Why Pinduoduo is putting all its profit into agriculture

For the past few years, Pinduoduo has been widely regarded as Alibaba’s strongest challenger. While Alibaba reported 863 million annual active consumers across its retail platforms in the 12 months ended September, Pinduoduo’s monthly active users exceeded 740 million in the quarter ended September.

In its pursuit of new growth engines, Pinduoduo is taking a different route from its older rival. Both e-commerce titans are starting to see their growth plateau, but instead of doubling down on cloud computing like Alibaba, Pinduoduo is pouring money into agriculture.

In August, Pinduoduo unveiled its 10 billion yuan ($1.57 billion) agriculture program to “face and address critical needs in the agricultural sector and rural areas.” The initiative is all-encompassing, including possible equity funding for agritech startups and grants for fundamental research and talent training.

The program won’t be profit-driven, the company promised, and all profit from the second quarter and “any potential profits in future quarters would be allocated to the initiative.”

Some see Pinduoduo’s investment in agriculture as an effort to alleviate rural poverty and is thus an answer to Beijing’s recent call for “common prosperity,” which denotes “affluence shared by everyone, both in material and cultural terms.” But the company has reiterated that agriculture was at its core business from the outset.

Founded in 2015, Pinduoduo took off by selling fruit online before gradually broadening its product categories. For many growers, e-commerce was a boon. Agriculture in China was dominated by millions of small family-owned farms, which relied on layers of distributors to sell their produce nationwide. The setup meant farmers often ended up with razor-thin profits.

To attract vendors of agricultural products, Pinduoduo has been waiving commissions and said on last week’s earnings call that it planned to maintain the policy for the “future quarters.” Once farmers sign up, the platform then trains them to be savvy digital store operators and marketers. When orders are placed, third-party logistics services transport the produce to consumers, thanks to a mature delivery network that took shape during China’s e-commerce boom.

Pinduoduo isn’t the only Chinese internet platform trying to bring rural produce to urban households. Alibaba’s Taobao has long made “agricultural e-commerce” a key initiative and video apps like Kuaishou are helping farmers sell through livestreaming.
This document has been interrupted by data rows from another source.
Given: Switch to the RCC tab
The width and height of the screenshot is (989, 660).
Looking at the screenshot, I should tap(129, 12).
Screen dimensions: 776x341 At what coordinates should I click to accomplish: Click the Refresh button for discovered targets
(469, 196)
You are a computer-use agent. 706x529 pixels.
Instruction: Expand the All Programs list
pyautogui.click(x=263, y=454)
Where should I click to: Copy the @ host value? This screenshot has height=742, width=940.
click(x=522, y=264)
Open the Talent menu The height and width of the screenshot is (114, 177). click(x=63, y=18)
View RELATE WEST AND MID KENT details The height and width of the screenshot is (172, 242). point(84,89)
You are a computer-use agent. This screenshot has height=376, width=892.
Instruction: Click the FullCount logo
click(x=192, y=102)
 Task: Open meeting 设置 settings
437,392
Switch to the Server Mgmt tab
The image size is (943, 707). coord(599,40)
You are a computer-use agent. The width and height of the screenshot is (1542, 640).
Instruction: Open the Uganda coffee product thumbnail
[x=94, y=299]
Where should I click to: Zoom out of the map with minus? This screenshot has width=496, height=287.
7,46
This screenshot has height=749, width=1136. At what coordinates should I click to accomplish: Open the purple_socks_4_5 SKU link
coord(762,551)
But Pinduoduo wants to go beyond selling and also help tackle farmers’ production problems.

“Trained as engineers, my team and I have devoted ourselves to finding technology solutions to implement across the agriculture supply chain,” Chen Lei, who took over from Colin Huang as the firm’s CEO earlier this year, said on the earnings call.

“Our efforts in applying agriculture technology go beyond matching supply and demand, and extend into identifying upstream technology solutions to improve productivity, nutritional profiles and environmental sustainability. By strengthening agritech applications, we also hope to make agriculture attractive to a tech-savvy younger generation,” Chen added.

Besides selling and growing, Pinduoduo is working with research institutes to implement industry standards for products like meat and crops, the firm’s vice president of finance Jing Ma said on the earnings call.

As a Nasdaq-listed company, Pinduoduo is, of course, beholden to its investors. In Q3, the company posted a positive operating profit for the second consecutive quarter, in part thanks to reduced marketing expenses. In the meantime, the firm is shifting its focus to R&D spending, which accounted for nearly 19% of its operating expenses in Q3.

It will be a while before Pinduoduo’s agricultural investment starts to produce visible results, like, how will its technology help improve yield output for the 16 million farmers selling on Pinduoduo?

The company has shared some early accomplishments. Last year, for instance, it called on startups worldwide to grow the sweetest and most environmentally sustainable strawberries and claimed that the winning team’s precision-farming solution has already been deployed at some farms.